I'm doing a school project and I am trying to scrape data from websites. Basically I'm following a tutorial in edureka - https://www.edureka.co/blog/web-scraping-with-python/#demo
The sample code is like this
from selenium import webdriver
from bs4 import BeautifulSoup
import pandas as pd
driver = webdriver.Chrome("/usr/lib/chromium-browser/chromedriver")
products=[] #List to store name of the product
prices=[] #List to store price of the product
ratings=[] #List to store rating of the product
driver.get("""<a href="https://www.flipkart.com/laptops/">https://www.flipkart.com/laptops/</a>~buyback-guarantee-on-laptops-/pr?sid=6bo,b5g&amp;amp;amp;amp;amp;amp;amp;amp;uniq""")
content = driver.page_source
soup = BeautifulSoup(content)
for a in soup.findAll('a',href=True, attrs={'class':'_31qSD5'}):
name=a.find('div', attrs={'class':'_3wU53n'})
price=a.find('div', attrs={'class':'_1vC4OE _2rQ-NK'})
rating=a.find('div', attrs={'class':'hGSR34 _2beYZw'})
products.append(name.text)
prices.append(price.text)
ratings.append(rating.text)
df = pd.DataFrame({'Product Name':products,'Price':prices,'Rating':ratings})
df.to_csv('products.csv', index=False, encoding='utf-8')
I simplly copied and pasted the sample code to Python to see how it works, and this is what I got
PS D:\COSC2625_Team_Blue> & C:/Users/meowg/AppData/Local/Programs/Python/Python310/python.exe d:/COSC2625_Team_Blue/test.py
d:\COSC2625_Team_Blue\test.py:5: DeprecationWarning: executable_path has been deprecated, please pass in a Service object
driver = webdriver.Chrome("/usr/lib/chromium-browser/chromedriver")
Traceback (most recent call last):
File "C:\Users\meowg\AppData\Local\Programs\Python\Python310\lib\site-packages\selenium\webdriver\common\service.py", line 71, in start
self.process = subprocess.Popen(cmd, env=self.env,
File "C:\Users\meowg\AppData\Local\Programs\Python\Python310\lib\subprocess.py", line 969, in __init__
self._execute_child(args, executable, preexec_fn, close_fds,
File "C:\Users\meowg\AppData\Local\Programs\Python\Python310\lib\subprocess.py", line 1438, in _execute_child
hp, ht, pid, tid = _winapi.CreateProcess(executable, args,
FileNotFoundError: [WinError 2] The system cannot find the file specified
During handling of the above exception, another exception occurred:
Traceback (most recent call last):
File "d:\COSC2625_Team_Blue\test.py", line 5, in <module>
driver = webdriver.Chrome("/usr/lib/chromium-browser/chromedriver")
File "C:\Users\meowg\AppData\Local\Programs\Python\Python310\lib\site-packages\selenium\webdriver\chrome\webdriver.py", line 69, in __init__
super().__init__(DesiredCapabilities.CHROME['browserName'], "goog",
File "C:\Users\meowg\AppData\Local\Programs\Python\Python310\lib\site-packages\selenium\webdriver\chromium\webdriver.py", line 89, in __init__
self.service.start()
File "C:\Users\meowg\AppData\Local\Programs\Python\Python310\lib\site-packages\selenium\webdriver\common\service.py", line 81, in start
raise WebDriverException(
selenium.common.exceptions.WebDriverException: Message: 'chromedriver' executable needs to be in PATH. Please see https://chromedriver.chromium.org/home
Does anyone know what went wrong?

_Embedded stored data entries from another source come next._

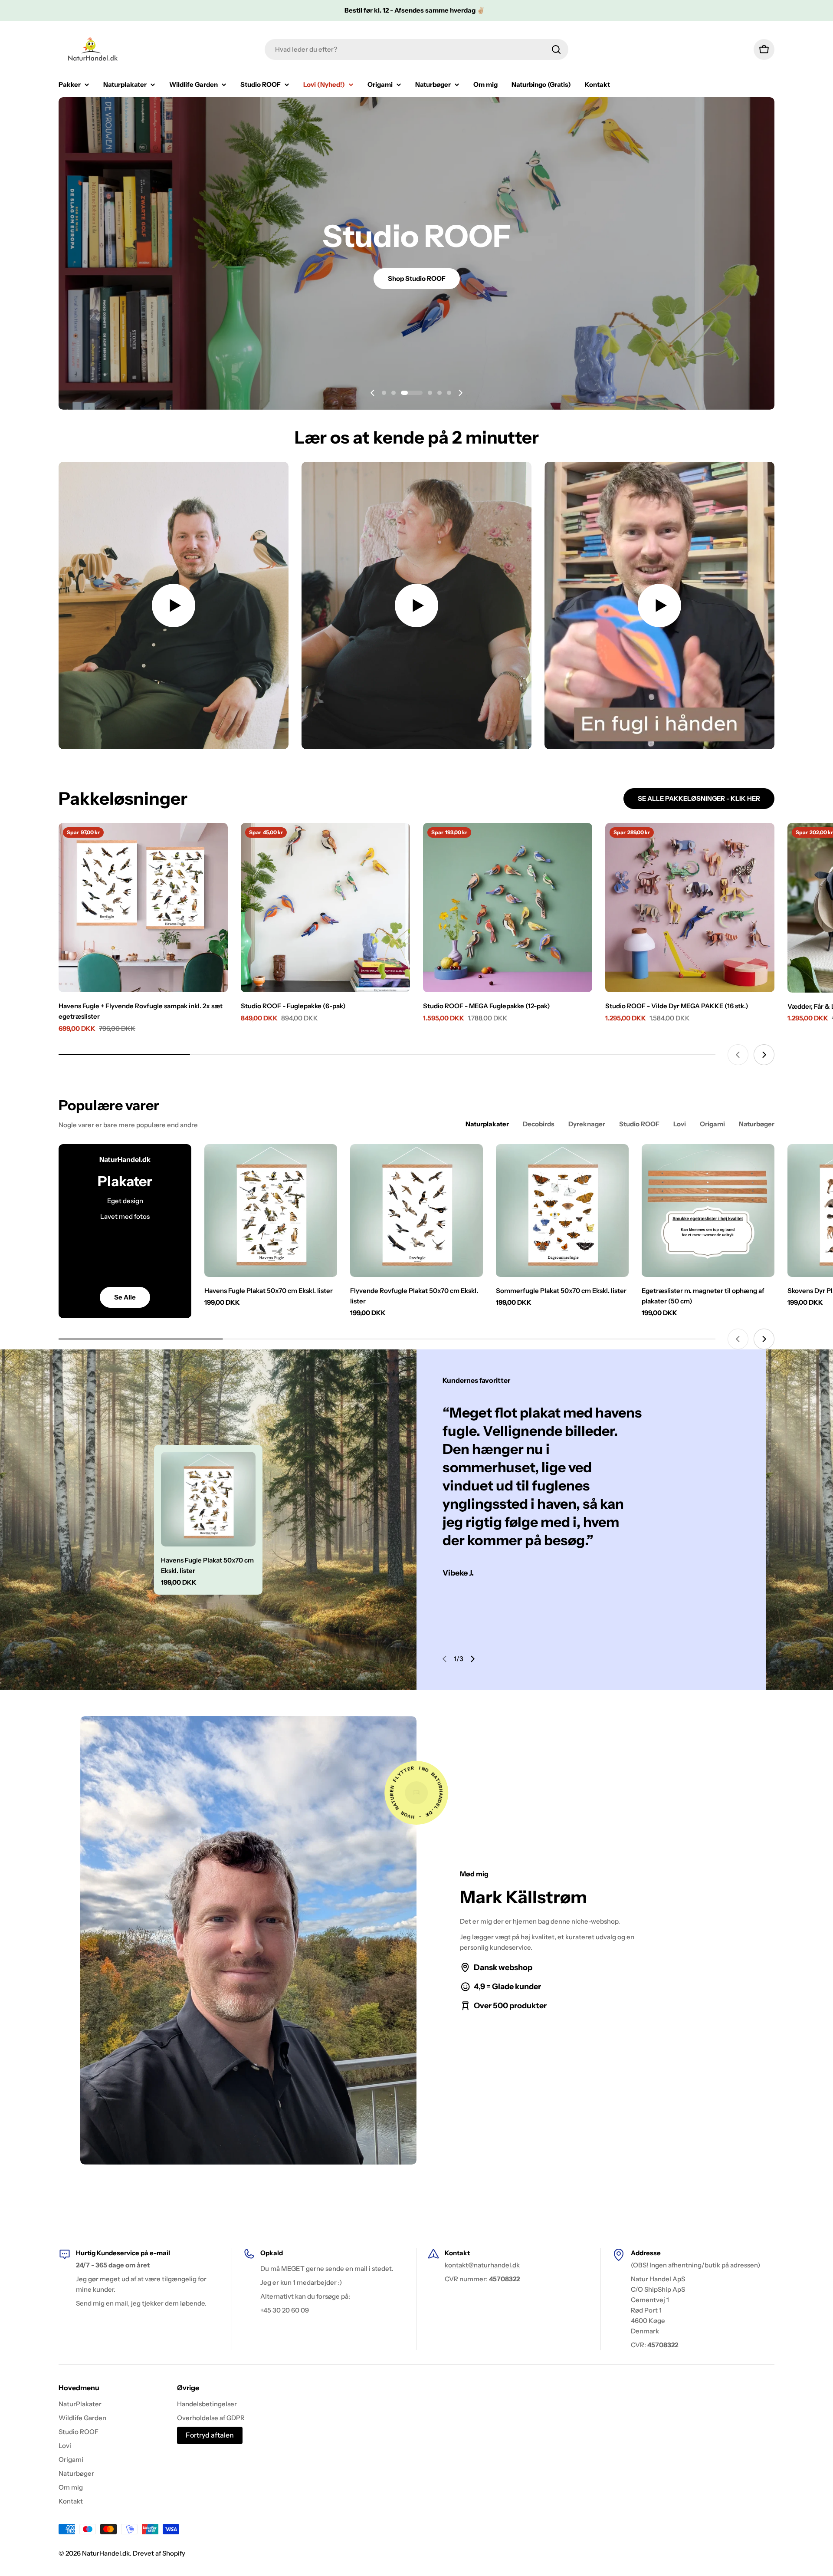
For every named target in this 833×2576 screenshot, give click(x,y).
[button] (384, 393)
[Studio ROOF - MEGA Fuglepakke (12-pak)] (507, 907)
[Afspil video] (174, 605)
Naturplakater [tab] (487, 1124)
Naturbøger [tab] (756, 1124)
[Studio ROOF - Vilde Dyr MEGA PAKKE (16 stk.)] (689, 907)
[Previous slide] (372, 393)
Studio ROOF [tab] (639, 1124)
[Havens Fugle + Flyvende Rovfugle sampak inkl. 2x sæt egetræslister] (143, 907)
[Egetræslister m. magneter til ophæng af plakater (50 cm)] (708, 1210)
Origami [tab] (712, 1124)
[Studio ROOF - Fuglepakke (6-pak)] (325, 907)
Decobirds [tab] (538, 1124)
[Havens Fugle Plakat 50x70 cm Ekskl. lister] (270, 1210)
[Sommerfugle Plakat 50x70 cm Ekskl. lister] (562, 1210)
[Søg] (556, 49)
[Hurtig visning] (215, 842)
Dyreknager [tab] (586, 1124)
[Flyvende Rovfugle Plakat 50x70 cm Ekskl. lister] (416, 1210)
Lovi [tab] (679, 1124)
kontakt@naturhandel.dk (482, 2265)
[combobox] (416, 49)
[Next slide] (460, 393)
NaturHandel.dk (106, 2553)
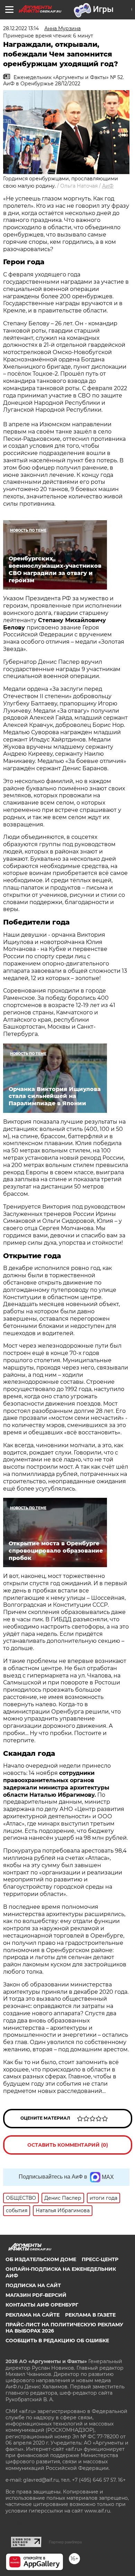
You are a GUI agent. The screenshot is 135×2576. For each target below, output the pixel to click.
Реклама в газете (90, 2315)
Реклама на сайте (33, 2315)
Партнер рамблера (65, 2542)
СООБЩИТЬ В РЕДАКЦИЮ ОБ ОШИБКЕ (57, 2340)
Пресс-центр (100, 2259)
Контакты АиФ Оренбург (42, 2305)
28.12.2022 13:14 (21, 28)
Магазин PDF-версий (36, 2295)
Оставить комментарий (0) (67, 2145)
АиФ (108, 186)
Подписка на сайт (33, 2285)
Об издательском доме (41, 2259)
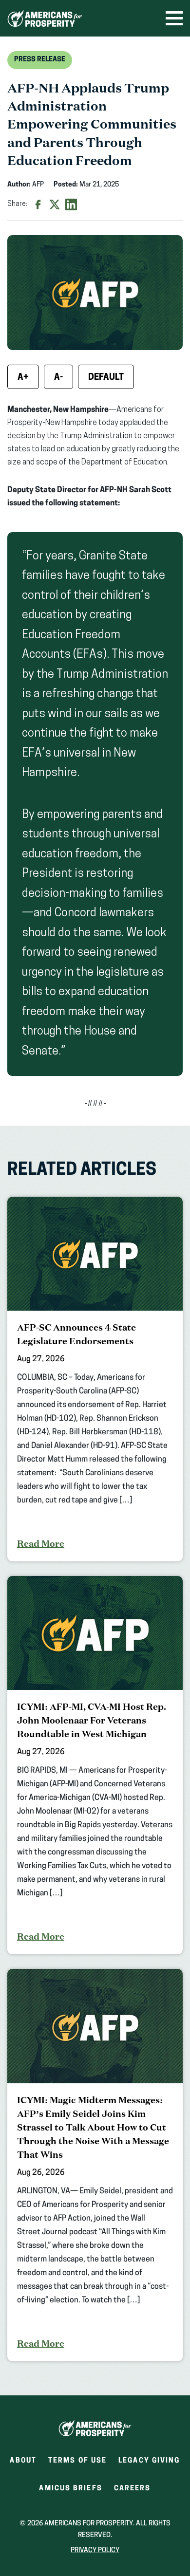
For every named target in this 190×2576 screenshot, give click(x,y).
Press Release (39, 59)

I have no idea what happened.
CodePudding user response:
The chances are the path of chromedriver.exe on your computer is different than that of edureka. Did you even download chromedriver.exe?
CodePudding user response:
Looks like you just didn't download the file that was included in the tutorial, by the location of /usr/lib/chromium-browser/chromedriver
. We can't really help you here, you just have to download the chromedriver.
I would recommend you use python playwright instead of selenium, as it is just a more modern library, with a slightly smaller learning curve, in my opinion, but that's just a recommendation.